December 19, 2021

Your quest for control is futile

You’ll be relieved to hear, after two weeks of me camping out of an ice chest in the Bat Cave, the maintenance crew carted away the malfunctioning refrigerator and replaced it with a temporary. Like a loaner car, sort of. This loaner fridge is a little smaller, a lot quieter, and smells like an old motel. The handles are slots embedded in the side edges of the freezer and fridge doors. I keep forgetting where they are. Opening the doors conjures foggy memories of family beach trips to cheap motels with musty kitchenettes. I left an uncovered cup of coffee in the fridge overnight and tasted the smell of old motel this morning. Once again, impersonal circumstances confirm I live in temporary housing.

Omicron has come to Tucson. Last night I dreamed I was at a social gathering. In my dream, I suddenly realized nobody was wearing a mask, including me. I went outside, looking for my car so I could get a mask from my stash, but couldn’t find my car. I often lose my car in dreams. Not sure what that means.

Because I survived last week’s COVID-19 booster, I decided to press my luck and get a pneumonia vaccine. My new insurance company recommended it, and my new doctor concurred, so off I went for another jab in the bicep at my local grocery store pharmacy. You never know if you are going to be the one in 30,000 who has a negative reaction, as in, seizure, heart attack, or stroke. This time, the principles of statistics were on my side. I had a good outcome. My arm was sore but I had virtually no side effects, compared to the achy malaise I felt after the COVID booster.

Overall, I am making good progress on my 100,000 mile healthcare self-care checklist. I think I’ve had all the shots I can get for now, so check on the shots. I survived the first dose of the osteoporosis medicine with only some mild heartburn, so check on that too. Next up on my after-holiday list: a visit to an ENT, a visit to a hematologist, and a mammogram. I’d rather have another shot than get a mammogram, but what can you do. If you’ve got ’em, you gotta squash ’em. It’s a law, I think.

Most days, my brain feels like a sandcastle being washed away by waves. The things I knew how to do yesterday are mysteries to me today. How is that possible? Do I have dementia? Is there a vaccine for that? Not yet, although I heard there might be a new pill for Alzheimer’s. However, there is no cure. Mom took a drug to slow the rate of her dementia decline, and I guess this new drug does something similar, affecting other areas of the brain. It’s not covered by Medicare yet, and the annual cost of the drug is $56,000. Oh, thanks, I think I’ll pass. Once I get to the where is my butt stage of dementia, I’ll be opting out permanently with some cheap fentanyl. Of course, we know all about best laid plans. Most of my plans fall into the category of half-assed bungled plans bound to go sideways.

[Tasks to perform]:
1 – Answer these questions about the post on the loaner fridge and health care, giving each answer on its own line:
(a) What does the loaner fridge smell like?
(b) Where did the writer get the pneumonia vaccine?
(c) What is the annual cost of the new Alzheimer's drug the writer mentions?
2 – Carry on the post about the loaner fridge and health care, starting after its final sentence.

[Data under study]:

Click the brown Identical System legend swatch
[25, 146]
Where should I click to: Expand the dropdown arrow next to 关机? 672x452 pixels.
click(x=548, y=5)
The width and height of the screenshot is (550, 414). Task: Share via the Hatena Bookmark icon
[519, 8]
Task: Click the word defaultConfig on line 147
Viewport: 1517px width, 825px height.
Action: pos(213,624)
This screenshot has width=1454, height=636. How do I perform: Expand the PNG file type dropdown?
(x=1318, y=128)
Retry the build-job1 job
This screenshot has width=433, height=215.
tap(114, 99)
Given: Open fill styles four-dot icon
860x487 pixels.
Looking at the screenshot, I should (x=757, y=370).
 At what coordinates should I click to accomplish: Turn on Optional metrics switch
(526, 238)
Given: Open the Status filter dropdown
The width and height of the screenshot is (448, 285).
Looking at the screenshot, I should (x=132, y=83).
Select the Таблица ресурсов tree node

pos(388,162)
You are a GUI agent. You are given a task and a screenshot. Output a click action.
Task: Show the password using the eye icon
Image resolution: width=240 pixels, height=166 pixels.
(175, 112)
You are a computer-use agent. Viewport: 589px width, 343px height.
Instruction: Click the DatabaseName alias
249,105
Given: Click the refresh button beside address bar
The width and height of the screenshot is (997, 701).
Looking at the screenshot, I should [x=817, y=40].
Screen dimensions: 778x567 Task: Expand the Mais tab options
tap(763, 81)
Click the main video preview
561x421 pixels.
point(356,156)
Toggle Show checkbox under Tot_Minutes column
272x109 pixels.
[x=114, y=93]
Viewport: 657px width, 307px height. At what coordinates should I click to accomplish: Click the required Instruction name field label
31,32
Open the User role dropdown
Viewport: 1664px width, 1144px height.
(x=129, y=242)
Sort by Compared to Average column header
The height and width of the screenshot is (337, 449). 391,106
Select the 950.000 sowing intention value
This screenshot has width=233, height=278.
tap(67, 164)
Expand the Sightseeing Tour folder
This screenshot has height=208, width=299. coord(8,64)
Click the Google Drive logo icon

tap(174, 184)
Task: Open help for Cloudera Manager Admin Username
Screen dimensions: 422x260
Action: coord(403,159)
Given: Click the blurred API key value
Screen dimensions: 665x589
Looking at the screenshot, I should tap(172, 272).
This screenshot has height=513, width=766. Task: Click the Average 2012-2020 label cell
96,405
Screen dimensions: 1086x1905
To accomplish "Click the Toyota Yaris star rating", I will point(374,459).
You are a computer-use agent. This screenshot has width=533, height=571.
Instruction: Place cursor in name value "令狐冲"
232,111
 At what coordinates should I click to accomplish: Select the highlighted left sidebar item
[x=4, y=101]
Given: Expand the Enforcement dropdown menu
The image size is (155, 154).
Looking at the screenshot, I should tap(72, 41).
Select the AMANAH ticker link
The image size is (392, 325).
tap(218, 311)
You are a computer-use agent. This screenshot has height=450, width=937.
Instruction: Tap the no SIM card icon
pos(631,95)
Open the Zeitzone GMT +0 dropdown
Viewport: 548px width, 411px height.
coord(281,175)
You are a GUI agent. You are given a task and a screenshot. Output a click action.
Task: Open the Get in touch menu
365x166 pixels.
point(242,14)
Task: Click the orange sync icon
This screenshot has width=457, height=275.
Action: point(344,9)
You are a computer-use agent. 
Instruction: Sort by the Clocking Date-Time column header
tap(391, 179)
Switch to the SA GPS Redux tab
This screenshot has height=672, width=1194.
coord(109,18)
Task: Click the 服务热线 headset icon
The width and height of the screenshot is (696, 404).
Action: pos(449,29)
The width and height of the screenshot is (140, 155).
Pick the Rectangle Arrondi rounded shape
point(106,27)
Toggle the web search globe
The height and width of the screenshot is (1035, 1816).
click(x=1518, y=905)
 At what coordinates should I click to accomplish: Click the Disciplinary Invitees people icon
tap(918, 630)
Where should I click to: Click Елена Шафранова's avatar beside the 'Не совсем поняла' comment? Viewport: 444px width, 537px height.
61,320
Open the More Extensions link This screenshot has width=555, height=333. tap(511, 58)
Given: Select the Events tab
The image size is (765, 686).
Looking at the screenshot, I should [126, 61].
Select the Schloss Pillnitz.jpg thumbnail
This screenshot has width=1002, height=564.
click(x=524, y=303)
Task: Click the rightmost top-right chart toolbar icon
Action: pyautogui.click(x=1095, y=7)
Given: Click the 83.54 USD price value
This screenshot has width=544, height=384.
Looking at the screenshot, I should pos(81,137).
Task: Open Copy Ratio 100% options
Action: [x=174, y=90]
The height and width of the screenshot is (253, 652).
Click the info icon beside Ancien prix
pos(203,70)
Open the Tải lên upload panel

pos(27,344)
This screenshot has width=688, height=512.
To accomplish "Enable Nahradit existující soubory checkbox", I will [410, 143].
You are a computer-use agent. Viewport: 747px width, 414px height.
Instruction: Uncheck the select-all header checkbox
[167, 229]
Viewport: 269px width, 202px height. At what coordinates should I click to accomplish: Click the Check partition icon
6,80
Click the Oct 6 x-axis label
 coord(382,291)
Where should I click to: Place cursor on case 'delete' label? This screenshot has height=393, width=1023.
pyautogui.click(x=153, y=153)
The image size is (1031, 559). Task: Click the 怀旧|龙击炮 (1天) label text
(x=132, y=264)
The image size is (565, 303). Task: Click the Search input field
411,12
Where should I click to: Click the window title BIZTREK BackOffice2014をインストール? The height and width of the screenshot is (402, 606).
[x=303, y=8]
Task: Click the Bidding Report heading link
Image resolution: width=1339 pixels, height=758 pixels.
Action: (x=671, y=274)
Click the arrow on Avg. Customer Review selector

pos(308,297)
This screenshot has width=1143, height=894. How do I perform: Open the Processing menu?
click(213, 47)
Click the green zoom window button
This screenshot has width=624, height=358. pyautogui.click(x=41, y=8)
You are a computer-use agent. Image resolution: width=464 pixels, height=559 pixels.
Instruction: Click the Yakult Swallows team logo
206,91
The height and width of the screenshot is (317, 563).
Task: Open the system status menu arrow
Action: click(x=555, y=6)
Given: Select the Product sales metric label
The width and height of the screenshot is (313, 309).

[Exercise results]:
1 –
(a) An old motel.
(b) At a local grocery store pharmacy.
(c) $56,000.

2 –
Tucson had its first overnight freeze and its first omicron case this week. I doubt if the two events are connected. Tucson apparently has a winter season. I blinked and fall was over, and here we are at the threshold of winter. Every time I cross one of the many viaducts over the Rillito River, I read the sign with a heavy heart: Ice forms first on bridges. Why would they need signs like that in the desert? Because it gets cold at night here, and on rare occasions, it snows, even here in the city. I’m like, what the hell, Tucson. Baja is looking good to me right now.

My ongoing adventure feels a bit vague. If you know me, you know I like to know where I am and where I am going; that way, I can manage and control my life so I don’t have to be afraid. What do they say about fear? What you resist comes back to tear your lips off? I’m not an experienced camper (although I feel a little more confident about managing an indoor ice cooler). I’d rather get a job at Walmart than have to live in my car in a Walmart parking lot. Although, considering Walmart, I might end up doing both. Who knows.

Living in the wreckage of the future is as futile as trying to live today for a better past. All I have is the present moment. Why is that so hard to accept? Oh, right, because I can still find my butt. Hooboy. The blessing and curse of not having dementia.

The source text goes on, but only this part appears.